Background: Sepsis is defined as a life-threatening organ dysfunction caused by a dysregulated host response to infection. The heterogeneity of the disease presents a major clinical challenge with regard to therapeutic coverage, and to this day the proposed markers are not enough to stratify patients. The human endogenous retroviruses (HERVs) could be relevant markers, due to their expression in inflammatory and autoimmune diseases and their emerging immunological properties (envelopes and non-coding sequences).
Materials/methods: In order to determine to what extent the HERVs are expressed and modulated in the blood compartment, in inflammatory and immunocompromised contexts in vitro and in vivo, we used a custom high density DNA chip allowing the transcription analysis of 360 689 HERVs. The HERVs expression was objectified in endotoxin tolerance (ET) ex vivo model in peripheral blood mononuclear cells (PBMCs) of healthy volunteers and in whole blood of healthy volunteers and 120 septic shock patients, stratified or not according to the immune status determined by mHLA-DR level.
Results: About 7% of HERVs are expressed in the blood compartment including notably hundreds of identified HERV-H and PRIMA-41 loci. The HERV transcriptome is modulated in ex vivo ET model, letting appear two major transcriptional phenotypes. Major differences in HERVs expression was observed between septic patients and healthy volunteers. More, the HERVs transcriptome was modulated between septic patients, according to their immune status. Using a signature of modulated elements, we have been able to stratify an independent validation cohort with a clear difference in severity between two clusters of patients.

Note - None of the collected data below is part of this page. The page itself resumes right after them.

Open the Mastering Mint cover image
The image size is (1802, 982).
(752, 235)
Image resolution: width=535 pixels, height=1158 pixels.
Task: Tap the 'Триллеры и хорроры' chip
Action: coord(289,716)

Conclusions: We illustrated the importance of addressing both the exome and repetitive DNA repertoires to increase our understanding of sepsis pathophysiology. The added value of these newly identified HERVs markers should be evaluated in a larger cohort of septic patients. If they prove to be robust, they could further serve as a stratification tool prior to immunostimulatory treatment and to monitor drug efficacy, which could contribute to the reduction of mortality in sepsis patients.